***** Ausgangstext *****
Wie Maschinen fühlen: Professor Dörner aus Bamberg baut eine künstliche Seele (mit Video)
Autor: Natalie Schalk
Bamberg, Sonntag, 03. Dezember 2017
Konstrukteur der Seele: Professor Dietrich Dörner bringt Computern Gefühle bei und rührt dabei an Träume und Ängste, die wir aus Science Fiction kennen.
H unger, Angst, Liebe: Solch simple Gefühle kennen Dietrich Dörners Maschinen. Aber Schuldgefühle verstehen sie zum Beispiel nicht: "Ich habe etwas getan und könnte deshalb ausgeschlossen werden - das setzt differenzierte Überlegungen voraus." Dörner zuckt die Schultern. "Komplexe Emotionen können Maschinen noch nicht." Der emeritierte Professor für Theoretische Psychologie sitzt in seinem kleinen Büro in der Bamberger Uni vor der Maschine, der er das Fühlen beigebracht hat. Kein Roboter, sondern ein Computer. Aber die künstlichen Seelen des Computerprogrammes lassen sich theoretisch auch in körperliche Maschinen pflanzen. "Och", sagt Dörner im Plauderton, "ich würd' das schon machen. Man bräuchte ein paar Millionen Euro. Man müsste schauen, was für einen Körper so ein Wesen haben soll. Aber es wäre doch überzeugender, wenn es in der Gegend rumliefe und nicht nur auf dem Bildschirm."
Roboter im Computer eines Bamberger Professors
Der Bildschirm zeigt eine Art Landkarte mit bunten Flächen und herumwuselnden Punkten. "Das sind in Gruppen lebende Roboter, die in einer Umgebung im Computer existieren." Dörner nennt die virtuellen Wesen "Mäuse", weil sie so klein und niedlich sind. Im Moment sind es 116. Aber das wird nicht lange so bleiben. "Es ist eine ziemlich harte Umgebung."
***** Übungsdaten *****
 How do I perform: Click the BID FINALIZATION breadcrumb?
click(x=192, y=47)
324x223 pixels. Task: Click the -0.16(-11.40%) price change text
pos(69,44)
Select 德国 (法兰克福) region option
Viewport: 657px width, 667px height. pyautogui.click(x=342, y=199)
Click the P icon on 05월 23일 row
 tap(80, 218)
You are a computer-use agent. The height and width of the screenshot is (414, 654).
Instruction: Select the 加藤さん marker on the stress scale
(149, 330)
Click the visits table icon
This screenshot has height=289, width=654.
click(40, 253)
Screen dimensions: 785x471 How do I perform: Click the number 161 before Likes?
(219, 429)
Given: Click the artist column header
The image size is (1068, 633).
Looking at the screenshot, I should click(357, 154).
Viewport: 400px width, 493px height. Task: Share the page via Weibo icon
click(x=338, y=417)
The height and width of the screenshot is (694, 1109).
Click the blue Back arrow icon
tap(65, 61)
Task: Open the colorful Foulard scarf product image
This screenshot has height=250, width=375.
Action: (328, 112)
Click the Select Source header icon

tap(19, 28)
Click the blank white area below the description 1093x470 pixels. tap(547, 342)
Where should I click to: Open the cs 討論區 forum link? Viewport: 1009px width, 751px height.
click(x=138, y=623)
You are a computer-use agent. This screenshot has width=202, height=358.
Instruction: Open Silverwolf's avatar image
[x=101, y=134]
*****
:: Ihre Aufgabe ::
Schreiben Sie den Text über Professor Dörners künstliche Seele vollständig und Wort für Wort ab. Die Zeilen stammen aus einer anderen Quelle als der Text.

:: Lösung der Aufgabe ::
Wie Maschinen fühlen: Professor Dörner aus Bamberg baut eine künstliche Seele (mit Video)
Autor: Natalie Schalk
Bamberg, Sonntag, 03. Dezember 2017
Konstrukteur der Seele: Professor Dietrich Dörner bringt Computern Gefühle bei und rührt dabei an Träume und Ängste, die wir aus Science Fiction kennen.
H unger, Angst, Liebe: Solch simple Gefühle kennen Dietrich Dörners Maschinen. Aber Schuldgefühle verstehen sie zum Beispiel nicht: "Ich habe etwas getan und könnte deshalb ausgeschlossen werden - das setzt differenzierte Überlegungen voraus." Dörner zuckt die Schultern. "Komplexe Emotionen können Maschinen noch nicht." Der emeritierte Professor für Theoretische Psychologie sitzt in seinem kleinen Büro in der Bamberger Uni vor der Maschine, der er das Fühlen beigebracht hat. Kein Roboter, sondern ein Computer. Aber die künstlichen Seelen des Computerprogrammes lassen sich theoretisch auch in körperliche Maschinen pflanzen. "Och", sagt Dörner im Plauderton, "ich würd' das schon machen. Man bräuchte ein paar Millionen Euro. Man müsste schauen, was für einen Körper so ein Wesen haben soll. Aber es wäre doch überzeugender, wenn es in der Gegend rumliefe und nicht nur auf dem Bildschirm."
Roboter im Computer eines Bamberger Professors
Der Bildschirm zeigt eine Art Landkarte mit bunten Flächen und herumwuselnden Punkten. "Das sind in Gruppen lebende Roboter, die in einer Umgebung im Computer existieren." Dörner nennt die virtuellen Wesen "Mäuse", weil sie so klein und niedlich sind. Im Moment sind es 116. Aber das wird nicht lange so bleiben. "Es ist eine ziemlich harte Umgebung."